The Babinski reflex or plantar reflex is a reflex which occurs in infants when the sole of the foot is firmly stroked. By age two, the reflex should disappear. In children and adults, the appearance of this reflex is a sign of a neurological disorder which may affect the brain or spinal cord, and it usually precedes the development of more severe neurological symptoms. This makes it a useful diagnostic tool.
This reflex is named for Joseph Babinski, the French neurologist who first took note of it in his patients and described it for the medical community. It is a very useful diagnostic tool because it requires no special equipment, and it can be performed very quickly in a basic neurological exam which is designed to provide information about the general condition of a patient's nervous system.
To evoke the Babinski reflex, the sole of the foot between the heel and the toe is firmly stroked with a hard tool or a thumb. In infants, this could cause the big toe to extend, pushing outwards, and often the small toes will accompany it in a splaying motion. Infants demonstrate the reflex because their brains are not fully mature, so the protections which prevent this reflex are not yet present.
In adults, the same stroking motion should cause the toes to curl up, in a normal or negative Babinski reflex.

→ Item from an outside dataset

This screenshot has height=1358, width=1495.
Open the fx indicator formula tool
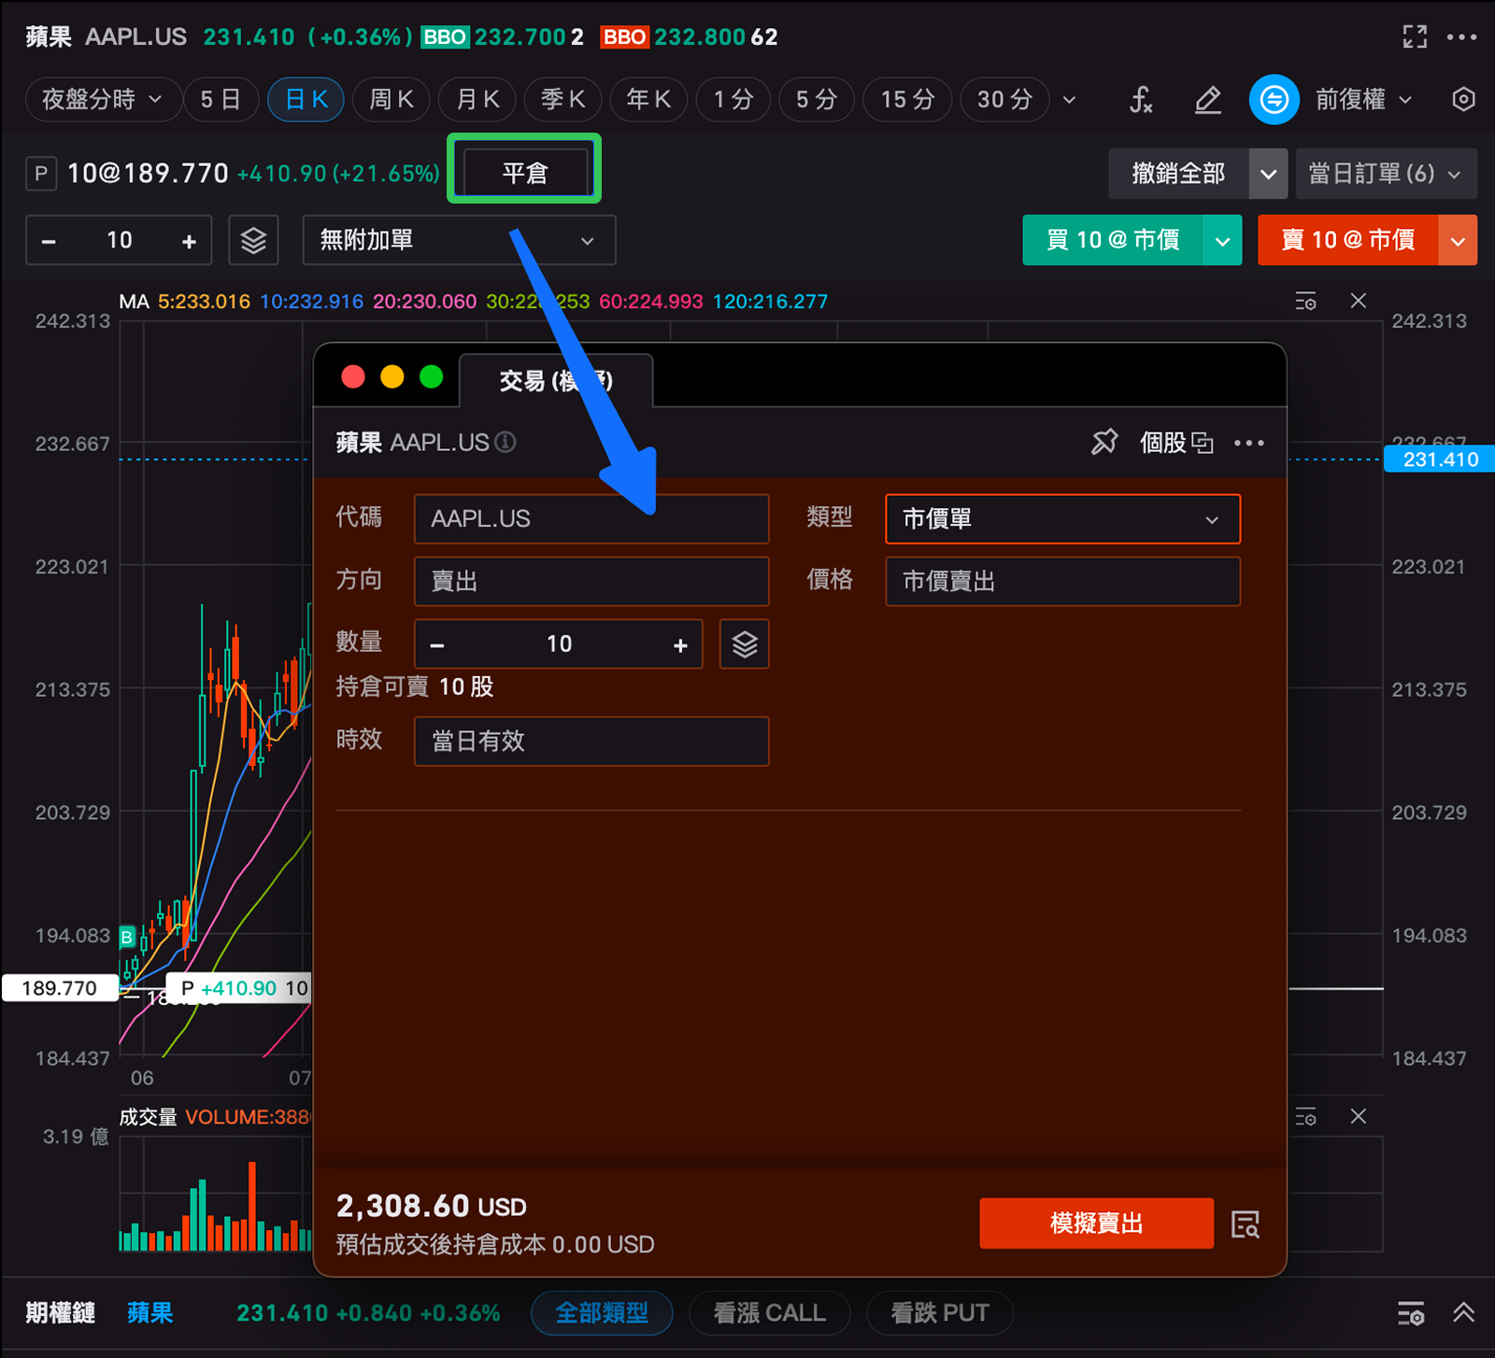click(1140, 100)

Some people experience a neutral reflex, in which the toes remain in position. If the toes extend, it signifies a problem. The abnormal Babinski reflex in adults can occur in one or both feet, as the pathways which cause the reflex are present on the right and left side of the body. Many adults with an abnormal Babinski reflex may also experience coordination problems and other neurological difficulties.
If the Babinski reflex is detected in adults, a neurologist will usually request additional diagnostic tests. These tests are used to determine the underlying condition which allows the reflex to occur, and once a diagnosis is made, a doctor can make treatment recommendations and discuss options with the patient.
People should note that this reflex is normal in many adult animals, including most other primates and cats and dogs. Humans who happen to have a cat or dog handy can see the reflex demonstrated by gently stroking the sole of a hind foot, which should cause the animal's toes to splay outwards.